■ **Records shown**:
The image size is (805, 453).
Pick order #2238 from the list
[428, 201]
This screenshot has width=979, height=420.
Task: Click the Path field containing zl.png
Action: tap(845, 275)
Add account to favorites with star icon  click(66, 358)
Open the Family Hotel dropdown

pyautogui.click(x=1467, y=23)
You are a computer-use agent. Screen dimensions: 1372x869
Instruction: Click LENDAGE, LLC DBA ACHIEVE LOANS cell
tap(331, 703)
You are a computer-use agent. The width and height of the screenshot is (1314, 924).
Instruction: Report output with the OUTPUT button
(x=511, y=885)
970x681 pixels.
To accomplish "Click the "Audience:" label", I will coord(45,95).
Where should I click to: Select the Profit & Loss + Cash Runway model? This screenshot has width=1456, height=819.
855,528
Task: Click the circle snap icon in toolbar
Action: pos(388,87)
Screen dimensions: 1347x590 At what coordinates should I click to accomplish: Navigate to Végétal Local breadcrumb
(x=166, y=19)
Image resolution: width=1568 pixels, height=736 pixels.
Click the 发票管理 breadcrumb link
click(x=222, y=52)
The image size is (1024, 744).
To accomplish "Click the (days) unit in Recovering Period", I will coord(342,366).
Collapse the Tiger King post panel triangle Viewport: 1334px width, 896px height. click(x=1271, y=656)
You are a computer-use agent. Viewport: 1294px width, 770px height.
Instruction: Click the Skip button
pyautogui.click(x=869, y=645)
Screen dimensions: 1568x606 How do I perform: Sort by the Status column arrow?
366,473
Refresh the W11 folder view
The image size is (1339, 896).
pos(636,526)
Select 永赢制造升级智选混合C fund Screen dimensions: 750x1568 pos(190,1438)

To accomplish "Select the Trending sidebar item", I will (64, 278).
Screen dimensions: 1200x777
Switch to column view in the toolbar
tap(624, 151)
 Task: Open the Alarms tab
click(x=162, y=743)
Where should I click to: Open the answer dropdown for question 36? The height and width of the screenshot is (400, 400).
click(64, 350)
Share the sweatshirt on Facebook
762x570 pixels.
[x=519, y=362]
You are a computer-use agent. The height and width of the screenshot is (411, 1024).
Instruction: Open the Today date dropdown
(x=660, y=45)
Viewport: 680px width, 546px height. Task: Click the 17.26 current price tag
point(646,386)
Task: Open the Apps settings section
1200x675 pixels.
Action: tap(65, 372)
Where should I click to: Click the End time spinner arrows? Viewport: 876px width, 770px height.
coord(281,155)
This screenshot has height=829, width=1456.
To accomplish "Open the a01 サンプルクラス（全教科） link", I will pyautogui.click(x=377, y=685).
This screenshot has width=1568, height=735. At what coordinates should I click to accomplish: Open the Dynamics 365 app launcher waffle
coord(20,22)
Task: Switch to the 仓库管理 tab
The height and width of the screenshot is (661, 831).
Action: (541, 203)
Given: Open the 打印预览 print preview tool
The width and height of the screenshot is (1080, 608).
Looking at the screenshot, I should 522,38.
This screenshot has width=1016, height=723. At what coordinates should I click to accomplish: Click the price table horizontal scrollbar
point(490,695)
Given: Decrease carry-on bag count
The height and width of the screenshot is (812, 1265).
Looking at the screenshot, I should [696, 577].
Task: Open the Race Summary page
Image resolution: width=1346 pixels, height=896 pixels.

■ **Written problem**: Reproduce every one of the records above word for word, keeping each line as it stands.

■ **Output for this task**:
The image size is (805, 453).
Pick order #2238 from the list
[428, 201]
This screenshot has width=979, height=420.
Task: Click the Path field containing zl.png
Action: tap(845, 275)
Add account to favorites with star icon  click(66, 358)
Open the Family Hotel dropdown

pyautogui.click(x=1467, y=23)
You are a computer-use agent. Screen dimensions: 1372x869
Instruction: Click LENDAGE, LLC DBA ACHIEVE LOANS cell
tap(331, 703)
You are a computer-use agent. The width and height of the screenshot is (1314, 924).
Instruction: Report output with the OUTPUT button
(x=511, y=885)
970x681 pixels.
To accomplish "Click the "Audience:" label", I will coord(45,95).
Where should I click to: Select the Profit & Loss + Cash Runway model? This screenshot has width=1456, height=819.
855,528
Task: Click the circle snap icon in toolbar
Action: pos(388,87)
Screen dimensions: 1347x590 At what coordinates should I click to accomplish: Navigate to Végétal Local breadcrumb
(x=166, y=19)
Image resolution: width=1568 pixels, height=736 pixels.
Click the 发票管理 breadcrumb link
click(x=222, y=52)
The image size is (1024, 744).
To accomplish "Click the (days) unit in Recovering Period", I will coord(342,366).
Collapse the Tiger King post panel triangle Viewport: 1334px width, 896px height. click(x=1271, y=656)
You are a computer-use agent. Viewport: 1294px width, 770px height.
Instruction: Click the Skip button
pyautogui.click(x=869, y=645)
Screen dimensions: 1568x606 How do I perform: Sort by the Status column arrow?
366,473
Refresh the W11 folder view
The image size is (1339, 896).
pos(636,526)
Select 永赢制造升级智选混合C fund Screen dimensions: 750x1568 pos(190,1438)

To accomplish "Select the Trending sidebar item", I will (64, 278).
Screen dimensions: 1200x777
Switch to column view in the toolbar
tap(624, 151)
 Task: Open the Alarms tab
click(x=162, y=743)
Where should I click to: Open the answer dropdown for question 36? The height and width of the screenshot is (400, 400).
click(64, 350)
Share the sweatshirt on Facebook
762x570 pixels.
[x=519, y=362]
You are a computer-use agent. The height and width of the screenshot is (411, 1024).
Instruction: Open the Today date dropdown
(x=660, y=45)
Viewport: 680px width, 546px height. Task: Click the 17.26 current price tag
point(646,386)
Task: Open the Apps settings section
1200x675 pixels.
Action: tap(65, 372)
Where should I click to: Click the End time spinner arrows? Viewport: 876px width, 770px height.
coord(281,155)
This screenshot has height=829, width=1456.
To accomplish "Open the a01 サンプルクラス（全教科） link", I will pyautogui.click(x=377, y=685).
This screenshot has width=1568, height=735. At what coordinates should I click to accomplish: Open the Dynamics 365 app launcher waffle
coord(20,22)
Task: Switch to the 仓库管理 tab
The height and width of the screenshot is (661, 831).
Action: (541, 203)
Given: Open the 打印预览 print preview tool
The width and height of the screenshot is (1080, 608).
Looking at the screenshot, I should 522,38.
This screenshot has width=1016, height=723. At what coordinates should I click to accomplish: Click the price table horizontal scrollbar
point(490,695)
Given: Decrease carry-on bag count
The height and width of the screenshot is (812, 1265).
Looking at the screenshot, I should [696, 577].
Task: Open the Race Summary page
Image resolution: width=1346 pixels, height=896 pixels.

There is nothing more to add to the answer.